I was reading this article  at the Harman Kardon site and when reading about the different bass response of each speaker and how a sub woofer makes sense in such a setup, I then asked myself the following question, which I pose to you guys.

_Would it make sense to have a separate BFD unit to equalize the bass of bi-wired front speakers? _

I know it would probably not offer much of an improvement, and am also aware of digitizing the low end of a good pair of fronts (thus I thought about biwring and only having the BFD in there). But I also thought that it might give a smoother response around the crossover. It is just a theoretical question though I just got another BFD for a friend and I could test it out in a month or so.


----------



## Otto (May 18, 2006)

Good morning Artemio,

Not a bad idea, but I see a couple problems.


Levels. Since you'd presumably use the BFD to provide cut to your incoming signals, your "bass" of your mains may no longer match the "mid/high" response of the mains. Unfortunately, there's no level control on the BFD to accommodate for this. You could get around this if you bi-_amped_, rather than bi-wired, though...
Delay. The BFD's processing path inserts about a 1mS delay, causing your "bass" to now slightly lag your "mid/highs". Unfortunately, there's no way to account for this, and adjusting delay at your receiver/pre/pro will only insert a wholesale delay for your front signal, including the "mid/highs".

Too bad. I like the idea, and I'm set up with a bi-wire system right now. The difference the BFD makes for subs is so great that I really like the idea of processing the "bass" of my mains. Now, all that said, if you can get another BFD from a friend and see how it goes -- why not? It's not going to _break_ anything, and you may like it!

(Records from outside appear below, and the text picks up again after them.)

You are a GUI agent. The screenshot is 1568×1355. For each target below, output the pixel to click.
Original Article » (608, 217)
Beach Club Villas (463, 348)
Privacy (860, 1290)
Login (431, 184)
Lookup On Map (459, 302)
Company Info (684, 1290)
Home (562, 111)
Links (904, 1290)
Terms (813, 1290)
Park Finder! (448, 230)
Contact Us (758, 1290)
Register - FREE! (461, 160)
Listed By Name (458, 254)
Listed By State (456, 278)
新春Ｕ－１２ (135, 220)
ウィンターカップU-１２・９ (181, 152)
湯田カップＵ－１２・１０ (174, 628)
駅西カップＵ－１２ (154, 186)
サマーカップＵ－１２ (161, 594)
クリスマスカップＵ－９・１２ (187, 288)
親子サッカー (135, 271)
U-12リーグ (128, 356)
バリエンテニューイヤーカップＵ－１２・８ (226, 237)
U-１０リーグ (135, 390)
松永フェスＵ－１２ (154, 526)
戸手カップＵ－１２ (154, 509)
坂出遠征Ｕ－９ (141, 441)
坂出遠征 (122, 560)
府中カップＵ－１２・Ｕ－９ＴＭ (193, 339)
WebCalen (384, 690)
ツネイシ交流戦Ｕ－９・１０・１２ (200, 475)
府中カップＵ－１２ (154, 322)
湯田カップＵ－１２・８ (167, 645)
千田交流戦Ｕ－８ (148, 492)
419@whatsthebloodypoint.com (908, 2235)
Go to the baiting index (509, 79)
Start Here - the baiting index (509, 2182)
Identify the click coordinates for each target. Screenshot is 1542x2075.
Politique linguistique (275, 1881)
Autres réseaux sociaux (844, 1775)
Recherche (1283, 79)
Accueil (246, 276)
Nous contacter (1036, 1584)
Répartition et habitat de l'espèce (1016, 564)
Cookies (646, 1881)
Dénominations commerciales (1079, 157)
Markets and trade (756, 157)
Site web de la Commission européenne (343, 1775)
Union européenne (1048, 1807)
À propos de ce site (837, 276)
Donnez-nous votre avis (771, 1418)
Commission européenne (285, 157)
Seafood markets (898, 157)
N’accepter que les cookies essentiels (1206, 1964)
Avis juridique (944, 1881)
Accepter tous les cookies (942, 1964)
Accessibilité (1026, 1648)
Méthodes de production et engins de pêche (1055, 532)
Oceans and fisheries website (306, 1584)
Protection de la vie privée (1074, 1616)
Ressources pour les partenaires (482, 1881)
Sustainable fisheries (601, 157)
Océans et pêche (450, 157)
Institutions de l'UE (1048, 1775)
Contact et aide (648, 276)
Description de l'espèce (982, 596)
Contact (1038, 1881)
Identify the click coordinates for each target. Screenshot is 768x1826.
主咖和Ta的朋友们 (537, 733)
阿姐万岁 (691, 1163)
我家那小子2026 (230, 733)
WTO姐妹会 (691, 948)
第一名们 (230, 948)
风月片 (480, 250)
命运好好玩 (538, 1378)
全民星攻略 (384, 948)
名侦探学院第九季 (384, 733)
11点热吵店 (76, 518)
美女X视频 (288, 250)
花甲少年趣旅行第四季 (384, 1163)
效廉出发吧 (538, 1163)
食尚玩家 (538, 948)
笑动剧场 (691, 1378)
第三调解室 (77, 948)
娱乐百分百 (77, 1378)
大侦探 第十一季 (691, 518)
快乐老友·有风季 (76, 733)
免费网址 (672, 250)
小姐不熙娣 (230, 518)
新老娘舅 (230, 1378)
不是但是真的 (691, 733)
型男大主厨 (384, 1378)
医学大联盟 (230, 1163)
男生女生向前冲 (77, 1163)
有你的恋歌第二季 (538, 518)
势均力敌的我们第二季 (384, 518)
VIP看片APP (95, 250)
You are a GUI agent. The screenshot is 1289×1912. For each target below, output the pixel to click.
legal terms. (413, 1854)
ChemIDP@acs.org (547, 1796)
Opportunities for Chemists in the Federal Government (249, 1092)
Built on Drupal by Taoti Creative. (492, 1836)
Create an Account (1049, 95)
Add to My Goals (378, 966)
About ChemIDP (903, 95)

Let us know how it goes...


----------



## Snatcher (Jan 8, 2007)

Good morning Otto, thanks a lot for your reply.

I did get carried away there, you are right it could not be done as I first rushed to think. I'd need to place it between the pre-amp and the amp, and then I would have both of the problems you describe unless I bi-amped. It seemed too good to be true, and there was more than one reason for that.

Anyway, I might give it a try when the BFD arrives just to check it out.


----------



## Wayne A. Pflughaupt (Apr 13, 2006)

Snatcher said:


> _Would it make sense to have a separate BFD unit to equalize the bass of bi-wired front speakers? _


Actually, it would be impossible to connect a dedicated equalizer for the bass only in a bi-wired set up. It would only work with bi-amping.

Regards,
Wayne


----------